Réflexions sur la tragédie grecque, Jacqueline de Romilly (par Sylvie Ferrando)
Réflexions sur la tragédie grecque, novembre 2018, 310 pages, 20 €
Ecrivain(s): Jacqueline de RomillyLes études de Jacqueline de Romilly rassemblées dans ce volume ont été écrites et publiées sur plus de trente ans. Elles portent sur les spécificités du genre tragique des pièces créées par Eschyle, Sophocle et Euripide dans l’Athènes du Ve siècle avant notre ère. La tragédie grecque est en effet intimement liée à la démocratie athénienne. Mythe et tragédie, tragédie et pathétique, telles sont les deux thématiques essentielles soulevées dans deux des plus brillantes études de l’une des hellénistes les plus inspirées de notre temps, qui a nourri des générations d’enseignants, d’étudiants et d’écrivains comme Marguerite Yourcenar.

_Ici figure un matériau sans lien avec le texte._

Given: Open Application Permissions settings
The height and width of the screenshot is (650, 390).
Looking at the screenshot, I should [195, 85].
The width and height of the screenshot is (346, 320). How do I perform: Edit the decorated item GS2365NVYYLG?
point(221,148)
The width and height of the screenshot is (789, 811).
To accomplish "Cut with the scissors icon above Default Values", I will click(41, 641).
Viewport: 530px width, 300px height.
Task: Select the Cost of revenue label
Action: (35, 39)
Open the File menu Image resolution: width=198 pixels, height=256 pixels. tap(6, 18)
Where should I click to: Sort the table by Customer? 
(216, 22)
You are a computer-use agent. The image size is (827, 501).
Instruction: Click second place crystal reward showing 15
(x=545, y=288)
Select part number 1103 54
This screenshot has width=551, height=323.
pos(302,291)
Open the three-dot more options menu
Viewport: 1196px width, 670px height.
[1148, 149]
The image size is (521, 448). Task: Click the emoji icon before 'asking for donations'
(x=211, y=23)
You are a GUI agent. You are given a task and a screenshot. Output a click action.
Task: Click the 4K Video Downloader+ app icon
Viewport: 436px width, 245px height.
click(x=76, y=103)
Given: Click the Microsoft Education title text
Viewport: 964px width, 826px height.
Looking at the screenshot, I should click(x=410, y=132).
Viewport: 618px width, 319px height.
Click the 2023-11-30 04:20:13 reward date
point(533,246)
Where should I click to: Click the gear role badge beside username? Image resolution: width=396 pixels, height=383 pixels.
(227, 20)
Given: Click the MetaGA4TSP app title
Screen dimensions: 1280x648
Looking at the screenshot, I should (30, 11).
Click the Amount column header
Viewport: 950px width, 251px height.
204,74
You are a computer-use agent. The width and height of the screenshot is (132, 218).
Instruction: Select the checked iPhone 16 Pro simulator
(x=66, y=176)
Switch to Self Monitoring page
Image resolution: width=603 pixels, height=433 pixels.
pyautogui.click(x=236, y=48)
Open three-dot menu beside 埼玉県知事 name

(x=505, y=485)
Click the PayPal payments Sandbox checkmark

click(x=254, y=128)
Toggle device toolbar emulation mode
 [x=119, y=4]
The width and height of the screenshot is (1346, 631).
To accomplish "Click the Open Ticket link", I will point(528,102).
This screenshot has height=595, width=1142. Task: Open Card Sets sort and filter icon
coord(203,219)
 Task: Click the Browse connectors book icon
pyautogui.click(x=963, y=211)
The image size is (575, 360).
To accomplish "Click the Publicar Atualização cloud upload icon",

Jaqueline de Romilly s’intéresse à la transposition des mythes antiques chez les trois auteurs dramatiques. A l’inverse de l’épopée, la tragédie porte sur l’homme plutôt que sur le héros. Les mythes choisis concernent la famille – famille de demi-dieux ou famille de rois (Atrides ou Labdacides) –, le couple matrimonial ou parental, les enfants et la filiation, les ascendants et descendants, la lignée. En particulier, Jacqueline de Romilly s’attache à établir les points de convergence et de divergence entre la trilogie d’Eschyle, L’Orestie, et plus particulièrement entre Les Choéphores, qui relate le retour d’Oreste, venu venger son père Agamemnon en tuant sa mère Clytemnestre et son amant Egisthe, et les Electre de Sophocle et d’Euripide, qui relèvent du même sujet.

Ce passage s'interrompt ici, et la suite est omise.